Best Sign:  A group of fans in left field unfurled this sign in the bottom of the first inning - "Pat . . . Elvis Roots for the Phillies."  Elvis, of course, is Burrell's bulldog who rode with Burrell during the 2008 World Series parade down Broad Street.  Elvis was a frequent visitor to the Phillies' locker room during Burrell's tenure as a Phillie.

Saturday, October 16, 2010

Giants at Phillies: October 16th through October 17th

NLCS Games 1 and 2
Saturday 7:57 and Sunday 8:19

Why not just go with 8:00 and 8:20?  Seems silly.

How they got here:  The NL East Champion Phillies swept the Reds in the NLDS, 3 games to none.  They pitched brilliantly, but didn't hit much.  The NL West Champion Giants defeated the Braves in the NLDS, 4 games to one.  They pitched brilliantly, but didn't hit much. 

Roster Moves:  The Phils dropped Phillies Room favorite Greg Dobbs from the NLCS roster and added pitcher Kyle Kendrick, opting to go with 11 pitchers for the potential 7-game series.  Dobbs was one of five Phillies, along with Ross Gload, Brian Schneider, Joe Blanton and Antonio Bastardo to be on the NLDS roster, but not appear in a game.

2010 Topps Legendary Lineage #LL1
Other Stuff:  The last time these two teams faced each other, in mid-August, they were actually both battling for the NL Wild Card.  Since then, the Giants overcame a 3½ game deficit to knock the Padres out of the Postseason completely and the Phillies quickly erased the two games separating them with the Braves.

1975 Topps #PR1
The Phils and Giants have never faced each other in the Postseason, although they came very close in 1993, when the Giants finished just one game behind the Braves in the NL West.

First Pitch:  Former Giant (1972-1975) and Phillie (1975-1986) Garry Maddox will throw out the first pitch prior to Game 1.  Maddox was traded from the Giants to the Phillies in May 1975 for Willie Montanez.  Maddox was featured with the Giants in the 1975 Topps set, so I've presented here the 1975 Topps Traded card that should have been.  I've used a picture from the Phillies' 1976 Yearbook for this card.

Cool Idea:  Over at Capewood's Collections, you can track the baseball cards of all the key players from the Phillies' play-off teams, position by position.  Matt's doing the same for his Giants over at A Giant Blog.

Prediction:  So my plan this week to post the remaining 2010 Chachi cards (up to this point) fizzled.  Maybe I'll catch up during the Phillies' off days between the NLCS and World Series?  Phillies over the Giants in 5.

This is going to be fun.  Go Phils!

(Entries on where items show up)

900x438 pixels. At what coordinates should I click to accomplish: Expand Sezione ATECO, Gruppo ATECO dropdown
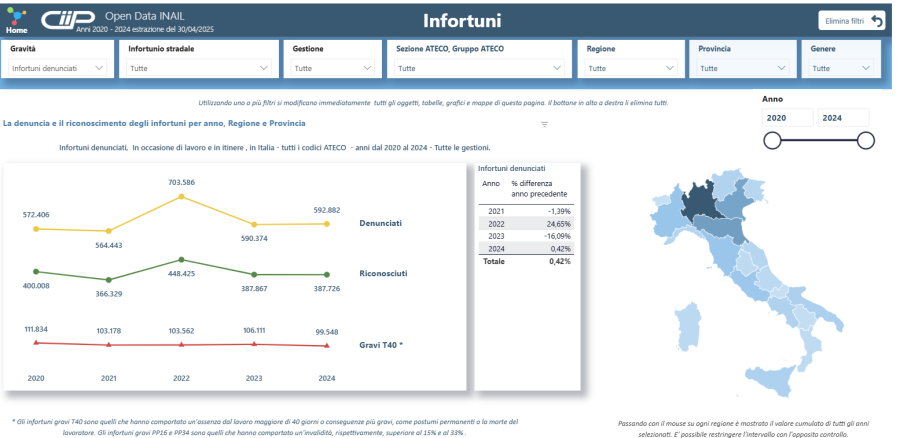tap(480, 69)
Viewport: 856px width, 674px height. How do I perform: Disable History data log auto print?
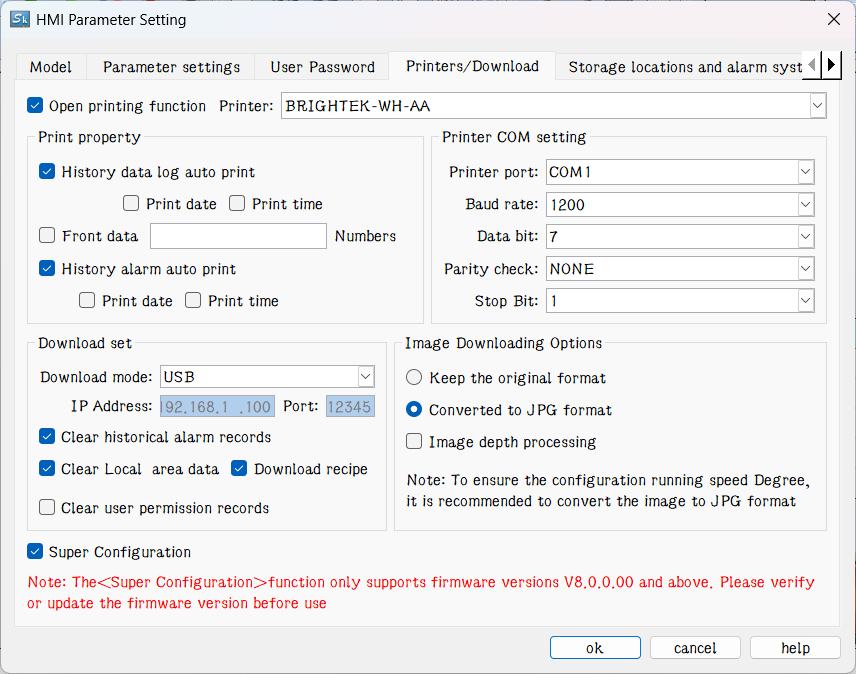point(47,172)
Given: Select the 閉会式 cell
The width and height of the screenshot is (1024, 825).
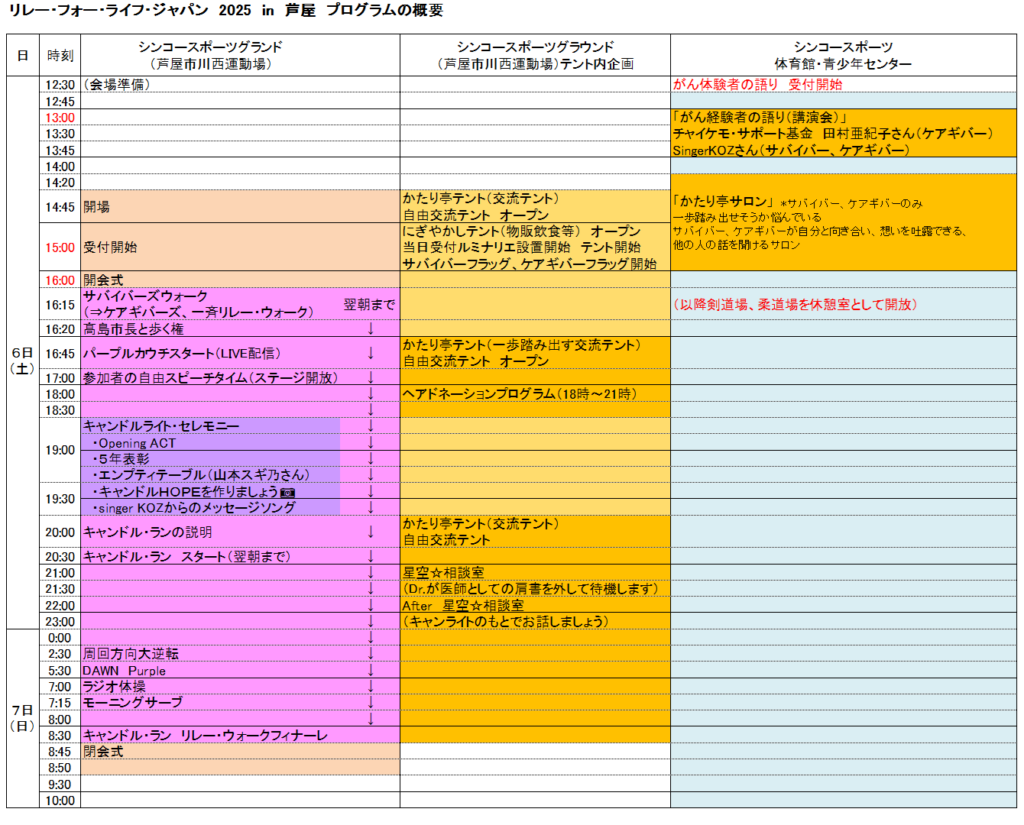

● **What you need to do**
- a) Write out the part of the baseball post that opens with the words containing "Best Sign:  A" and closes with "to one.  They pitched brilliantly, but didn't hit much.", switching every "Elvis" to "Buster".
- b) Gather every line of the listing that holds the word "width".
The listing has no connection to the baseball post.

● **Expected outputs**
- a)
Best Sign:  A group of fans in left field unfurled this sign in the bottom of the first inning - "Pat . . . Buster Roots for the Phillies."  Buster, of course, is Burrell's bulldog who rode with Burrell during the 2008 World Series parade down Broad Street.  Buster was a frequent visitor to the Phillies' locker room during Burrell's tenure as a Phillie.

Saturday, October 16, 2010

Giants at Phillies: October 16th through October 17th

NLCS Games 1 and 2
Saturday 7:57 and Sunday 8:19

Why not just go with 8:00 and 8:20?  Seems silly.

How they got here:  The NL East Champion Phillies swept the Reds in the NLDS, 3 games to none.  They pitched brilliantly, but didn't hit much.  The NL West Champion Giants defeated the Braves in the NLDS, 4 games to one.  They pitched brilliantly, but didn't hit much.

- b)
Viewport: 856px width, 674px height. How do I perform: Disable History data log auto print?
The width and height of the screenshot is (1024, 825).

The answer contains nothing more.